Like many towns in Vermont, Thetford has been grappling with demands to allow all-terrain vehicles on class three and four roads. But this Upper Valley community has struck an unusual compromise.
The controversy started simmering about two years ago, when a senior citizen was cited by a game warden for riding his ATV on a class four road. He complained to the town. Select Board Chair Donn Downey says that’s spurred lots of public discussion about an ATV ordinance. Some wanted to ban ATV’s on town roads. Others wanted to expand their recreational use.
This spring, the Select Board decided that only residents over 65, those with handicaps, and those who own land on a town road, may apply for an ATV license.
“And so ultimately we kind of circled back to, okay, what was the original point here? It was to allow folks who have trouble getting access to allow them access,” Downey said.
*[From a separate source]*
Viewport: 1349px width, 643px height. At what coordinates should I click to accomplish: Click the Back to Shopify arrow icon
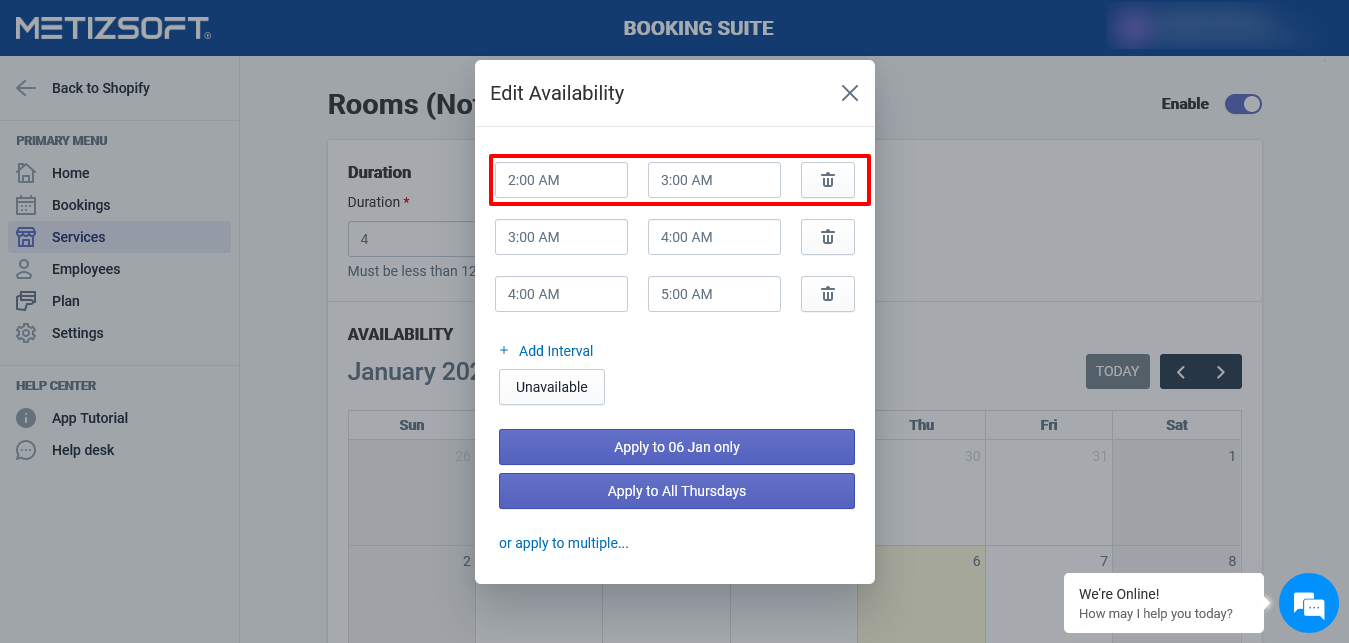27,88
Jessica Eaton, a school bus driver, thinks the new ordinance is discriminatory. She is not over 65 or handicapped, but she wants to keep riding her ATV.
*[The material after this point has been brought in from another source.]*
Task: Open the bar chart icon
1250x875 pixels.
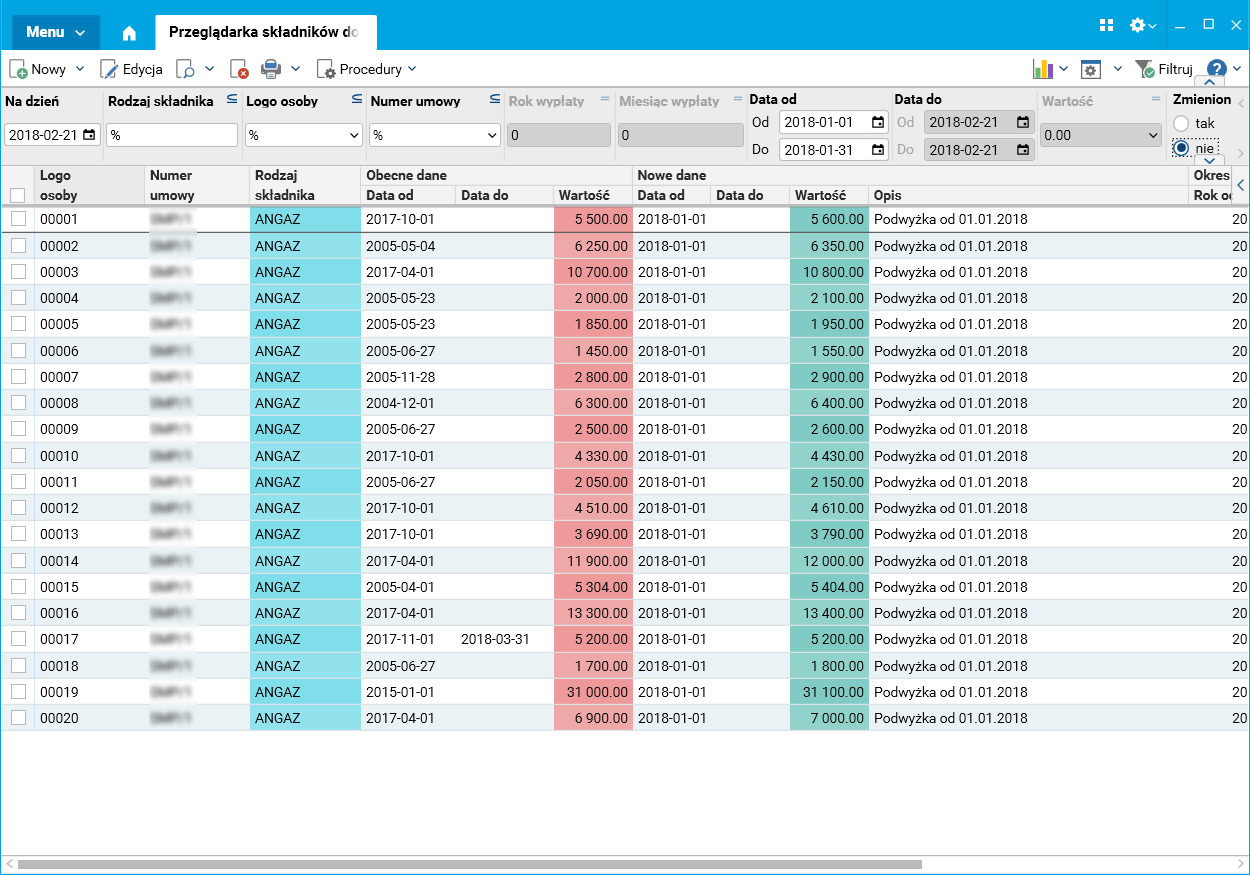Action: click(1043, 69)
“The reason I use an ATV on the third and fourth class back roads is to access them for forestry, and we sugar,” Eaton said.
But when the new ordinance takes effect in about 60 days, Eaton’s ATV will have to stay off many of the back roads near her house. Select Board chair Downey says he realizes that riders like her didn’t get what they wanted.
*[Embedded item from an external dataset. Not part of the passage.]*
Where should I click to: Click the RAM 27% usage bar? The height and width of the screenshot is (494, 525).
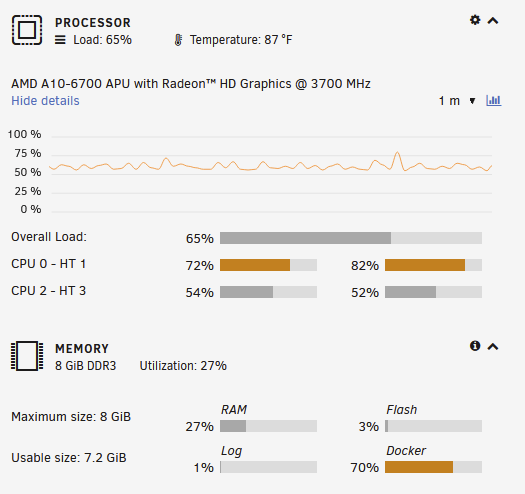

“They did not get unencumbered recreational use,” Downey said.
Jessica Eaton says it would be better to open town roads up so that ATV’s would not be tempted to trespass, and could be watched. But Selectman Downey says enforcement is tough with police cruisers. Some town roads are both dirt and paved—and riding will be allowed only on dirt. Downey notes that the ordinance has a sunset provision. So if residents are unhappy, they could petition to change it.